Well tuned teamwork wins IIFT Acumen 2006 Debate championship
Strong research, good team coordination and presentation skills won Arka Bhattacharya and Swarnim Bharadwaj of the Indian Institute of Foreign Trade (IIFT), Delhi the Business Today Acumen 2006 National Debate Championship at the event National Finals in Mumbai on Saturday.
The event itself was judged and set rolling by three accomplished elocuters in Aditya Birla Group’s HR Director Dr Santrupt Mishra, Mr Sunil Alagh of Britannia fame, the young Rajya Sabha MP Jai Panda and Business Today Editor Sanjoy Narayan.
Warning the finalist teams from IIFT-Delhi and Komal Puri and Siddhesh Ranade of Sydenham Institute of Management Studies, Research and Entrepreneurship Education, Mumbai that Dr Mishra’s double PhDs would make him a very keen-eyed judge, host Harsha Bhogle threw the session open for a debate on ‘Indian managers are global but Indian companies are not’.
The MBA student team from IIFT speaking in favour of the motion used Pepsi CEO Indira Nooyi’s example to establish that Indian managers had broken into the global league. However, they said that absence of significant global operations, outdated accounting systems and the family-managed nature of Indian businesses made Indian companies not fit to be called global yet.
The Sydenham team on the other hand stressed on the quality, innovation and scales of Indian IT companies Tata Consultancy Services and Infosys to speak against the motion and establish that Indian companies had in fact gone global.
Things got more interesting in the question answer session that followed, when IIFT pointed out that TCS and Infosys could not have surged ahead if it were not the extended tax holiday from the government.
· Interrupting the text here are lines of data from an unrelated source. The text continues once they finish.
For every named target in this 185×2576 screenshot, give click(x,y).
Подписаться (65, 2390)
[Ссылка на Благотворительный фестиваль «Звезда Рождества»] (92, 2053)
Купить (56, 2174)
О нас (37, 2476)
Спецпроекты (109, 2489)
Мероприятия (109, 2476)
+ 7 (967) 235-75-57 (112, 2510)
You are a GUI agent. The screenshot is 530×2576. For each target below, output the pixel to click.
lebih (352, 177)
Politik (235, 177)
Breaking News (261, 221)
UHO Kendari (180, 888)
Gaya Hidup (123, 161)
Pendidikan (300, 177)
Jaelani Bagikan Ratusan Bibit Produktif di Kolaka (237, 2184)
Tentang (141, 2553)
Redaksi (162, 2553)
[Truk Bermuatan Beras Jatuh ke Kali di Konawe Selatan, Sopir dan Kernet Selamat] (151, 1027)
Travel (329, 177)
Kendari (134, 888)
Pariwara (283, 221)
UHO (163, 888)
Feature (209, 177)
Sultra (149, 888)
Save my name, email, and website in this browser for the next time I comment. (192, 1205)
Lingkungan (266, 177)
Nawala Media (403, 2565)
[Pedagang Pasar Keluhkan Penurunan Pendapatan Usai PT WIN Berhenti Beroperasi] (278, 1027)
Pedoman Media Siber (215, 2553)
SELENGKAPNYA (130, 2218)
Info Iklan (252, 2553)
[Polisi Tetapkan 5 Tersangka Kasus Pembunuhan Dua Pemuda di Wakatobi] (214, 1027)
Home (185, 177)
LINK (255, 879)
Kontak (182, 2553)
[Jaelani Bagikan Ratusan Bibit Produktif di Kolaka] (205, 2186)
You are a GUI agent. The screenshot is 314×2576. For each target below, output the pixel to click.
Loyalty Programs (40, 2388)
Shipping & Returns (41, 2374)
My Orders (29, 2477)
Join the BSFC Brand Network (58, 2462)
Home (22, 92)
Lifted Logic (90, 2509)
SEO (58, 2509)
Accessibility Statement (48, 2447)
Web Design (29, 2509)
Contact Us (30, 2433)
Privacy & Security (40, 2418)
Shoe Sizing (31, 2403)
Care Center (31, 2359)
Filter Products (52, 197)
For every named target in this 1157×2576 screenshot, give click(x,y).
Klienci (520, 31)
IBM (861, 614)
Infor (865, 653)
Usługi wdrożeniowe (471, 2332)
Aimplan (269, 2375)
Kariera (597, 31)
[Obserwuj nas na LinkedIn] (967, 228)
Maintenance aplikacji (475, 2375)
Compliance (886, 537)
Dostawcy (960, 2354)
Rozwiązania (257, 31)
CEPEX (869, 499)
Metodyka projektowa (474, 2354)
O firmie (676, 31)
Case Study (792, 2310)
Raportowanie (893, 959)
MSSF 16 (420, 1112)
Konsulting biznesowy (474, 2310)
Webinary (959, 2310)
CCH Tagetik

Sydenham lost the edge somewhere around this time with a wrongly timed and weak argument, shifting the balance and eventually the championship title in IIFT’s favour.
Closing the debate, Mr Sunil Alagh raised the question of whether Indian managers could really be called global since the middle management in Indian companies had not quite evolved to that level.
“The lady from Sydenham (Komal Puri) gave the most compelling argument in the debate when she spoke about TCS and Infosys and I relate to the data she provided,” event judge Dr Santrupt Mishra told PaGaLGuY.com after the event. “However, as a team and in terms of presentation the IIFT team was better,” he added.
Business Today Editor Sanjoy Narayan said that IIFT had from the beginning maintained an edge in terms of defining the topic, presentation and strength of arguments. “But at the end of the day, it is the quality of interpretation of the topic that is more important in a debate,” he added.